Title: Dakhma
Author: K. Hari Kumar
Publisher: HarperCollins India
Genre: Thriller, Horror Fiction
Pages: 280
‘The mind fears the unknown, and it becomes jittery when it has to
ponder about death.’
K. Hari Kumar’s Dhakhma, is an enthralling psychological thriller. With limited characters, great premise, and good writing craft, Kumar manages to deliver a ghost story that is so captivating and convincing as well.
‘I saw a woman at the balcony a couple of nights ago. And yesterday, I had a terrible dream. Every night something weird happens.’
Basically, the plot revolves around a couple, Anahita and Varun. Varun works for political parties, as an image consultant, one of his clients ruling the Delhi assembly. He uses media and data science to influence voters. While, Varun scales the commercial ladder, Anahita’s life passes by like a routine. She has been living amid hallucinated voices in her mind, her acute stress disorder triggers anxiety and multiple phobias. She is often doubtful about her marriage.
Twist comes into their life, when they move into a new city, precisely, into a new building, 7E paradise heights. Anahita starts facing some weird experiences ̶ woman in a fluttering maroon dress, drenched in the rain, standing outside her window, looking at her piercingly ̶ when she shares the creepy incident with Varun, he doesn’t take her seriously, ‘No one can climb on the seventh floor of this building in the rain, unless she is some super power or a ghost.’
‘All those curiosities of infanthood, obsession of adolescences, and
ambitions of adulthood just spiral back into a womb of nothingness. Death.’

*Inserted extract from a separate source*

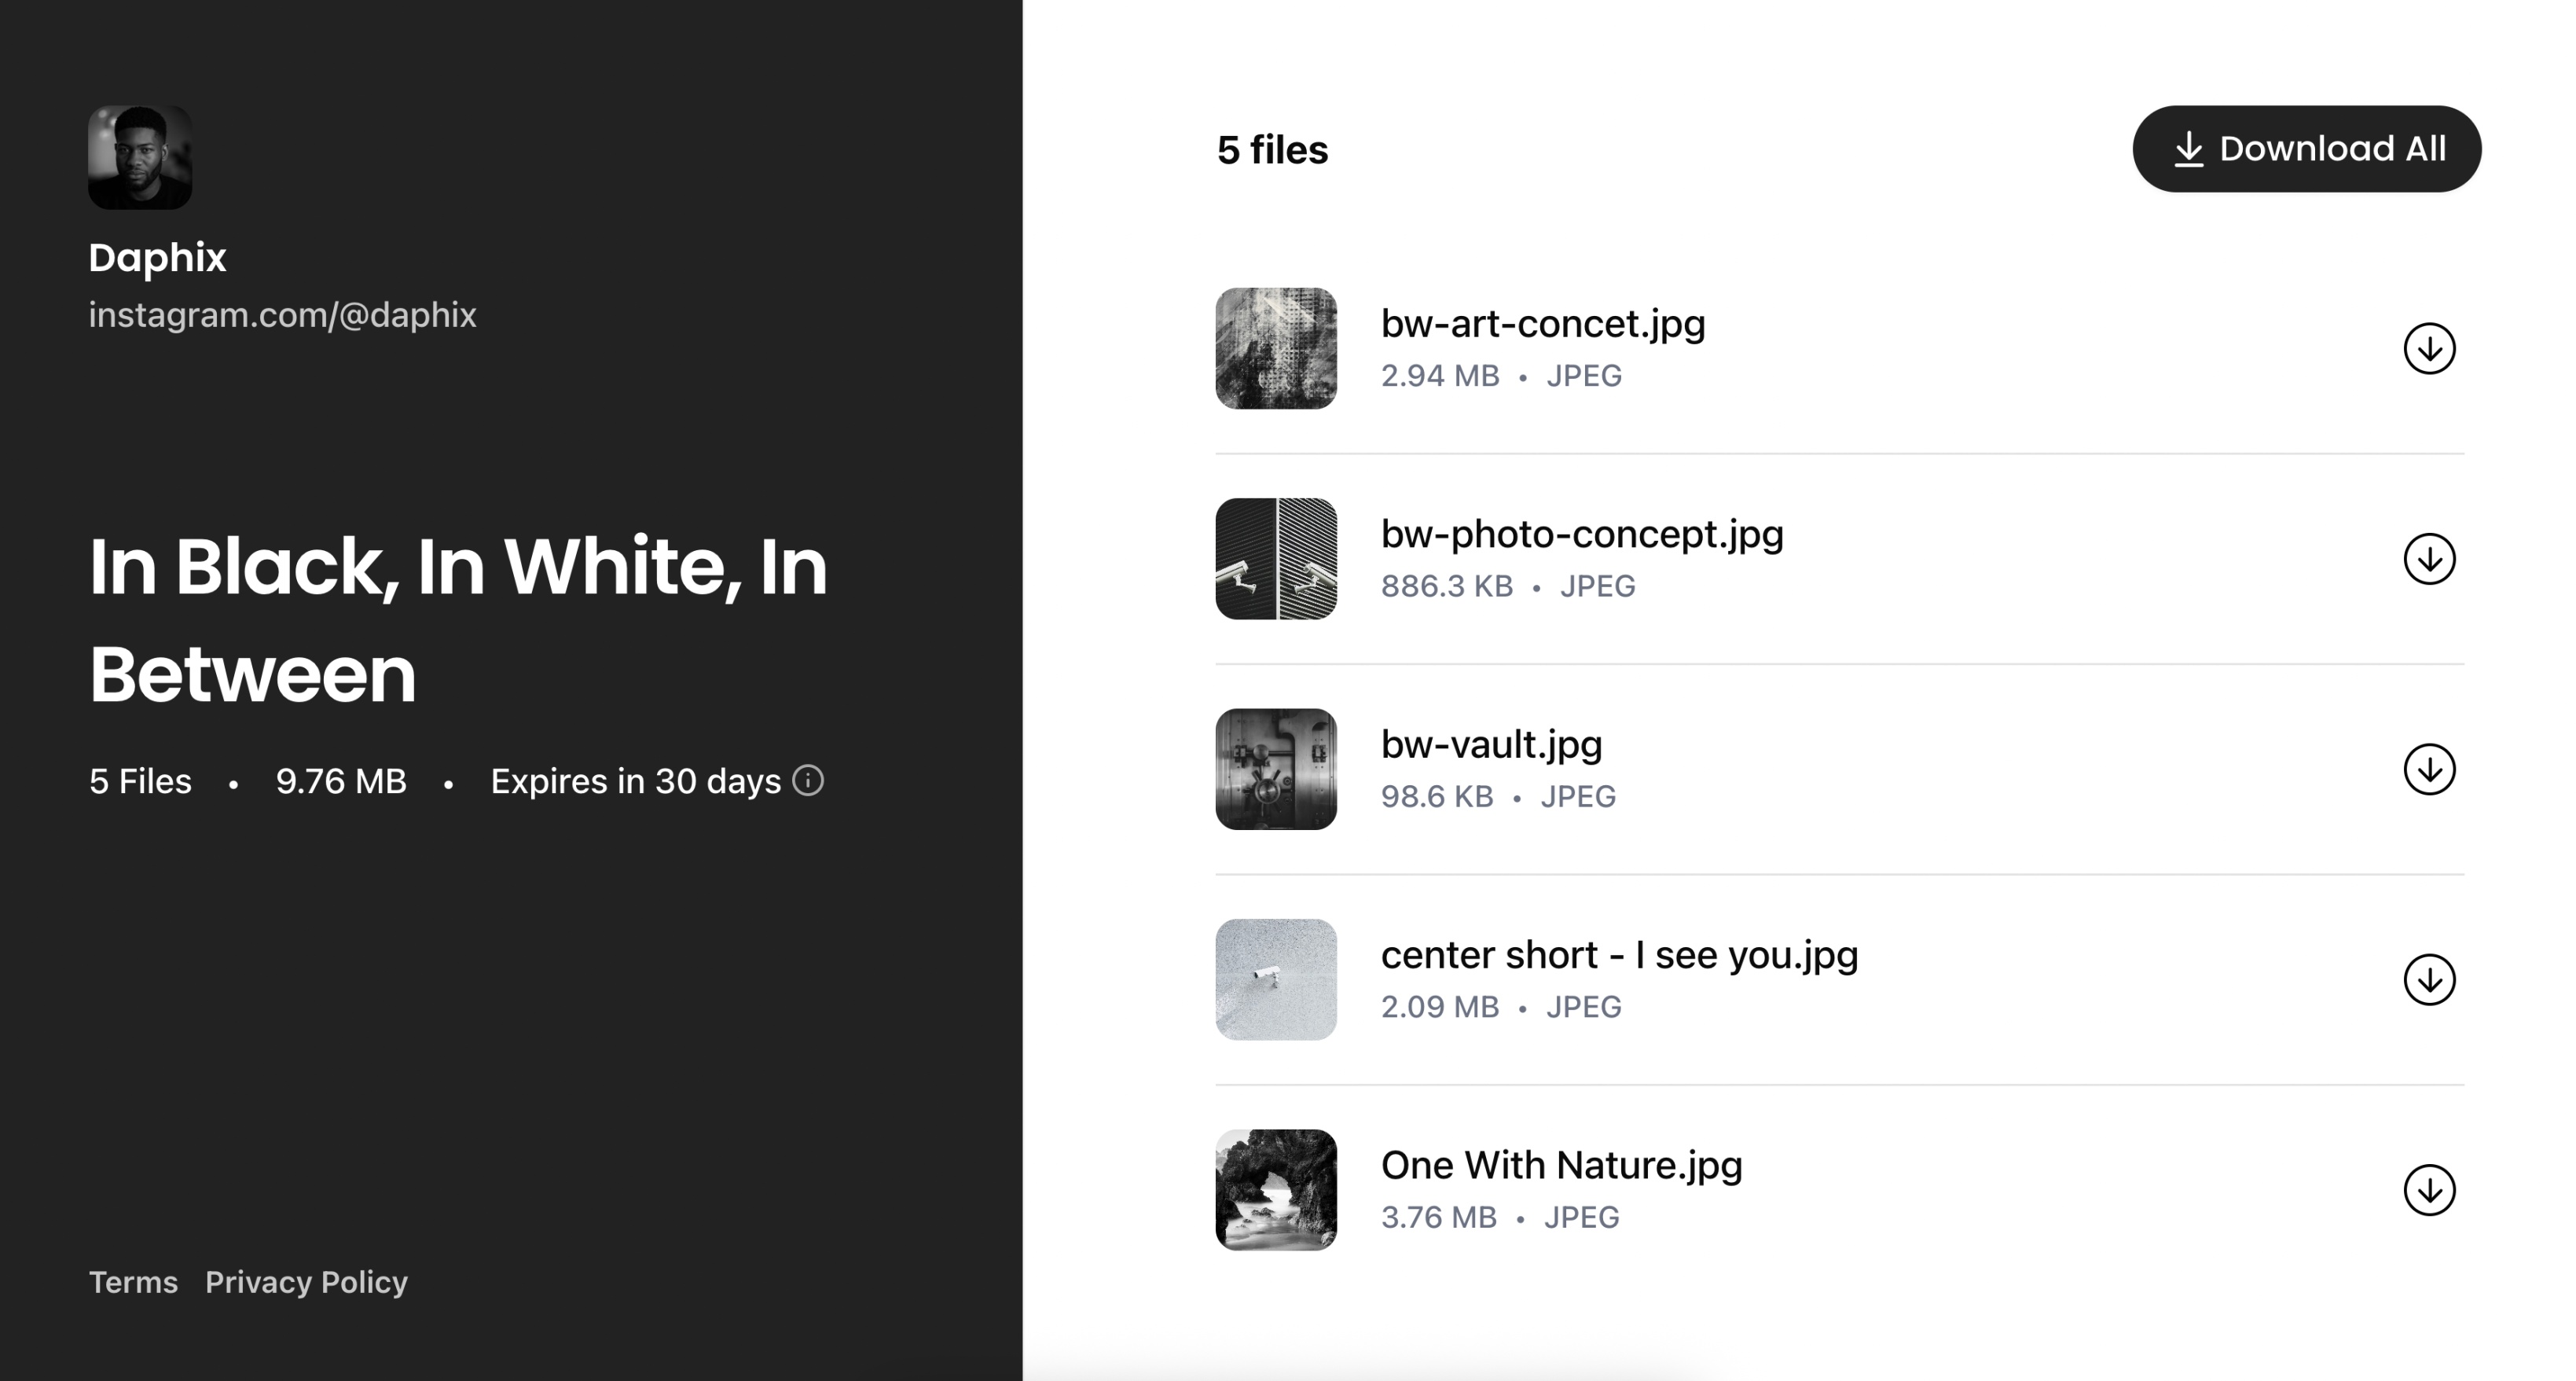Click the Download All button
Screen dimensions: 2576x1381
[x=2306, y=149]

After delving into the history, Anahita got to know that It was a home to a woman called Parizaad, who sacrificed her daughter to some deity. She meets with Hira Tejwani, a paranormal expert who plays on Anahita’s fears and doubts, just like a scavenging hyena.
Then, there is a subplot, brings Anahita’s school friend, Mehr, into the story. It reveals eventually some unusual memories of past. How Anahita deals with such surroundings, that’s how character grow.
Dakhma, the title intrigued me the most, and it echoed time to time. Although it is a horror book, yet it speaks of anxiety issues, love, power, hope, sacrifice and death as well.
The scariest thing of this story is when author introduces the term Bruja Shamana, that leads to the backstory of Parizad and other evil powers. Basically, the fear part exists in its details. Some sequences really give you sense of dread.
This story really makes you think about the things that science unable to explain. K. Hari Kumar really knows the game of emotions and conflicting feelings. I loved how he able to maintain a particular environment throughout the book.
The story is creepy enough yet entertaining. Its fast-paced thriller, with an involving plot, that kept you reading in a go. If you are into this genre, it can be a perfect weekend read.
About the Author
K. Hari Kumar, a.k.a. ‘Horror Kumar’, is an Indian
screenwriter and bestselling author of horror and psychological thriller
novels. Hari is the first Indian writer to be listed on Amazon.com's top 50
bestsellers in the horror category. He has also written 50 horror short stories
that were published in his 2019 book India’s Most Haunted (HarperCollins
India), which The Times of India deemed a must-read horror book and which was
listed among HarperCollins India’s 100 best books written by Indian writers. It
was the highest grossing horror book in 2020, making him the top horror writer
in the country. His 2018 psychological thriller, The Other Side of Her, spawned
the acclaimed Hindi language web series Bhram (2019). Currently, he is
producing a series of regional-language short horror films based on Indian
myths and folktales.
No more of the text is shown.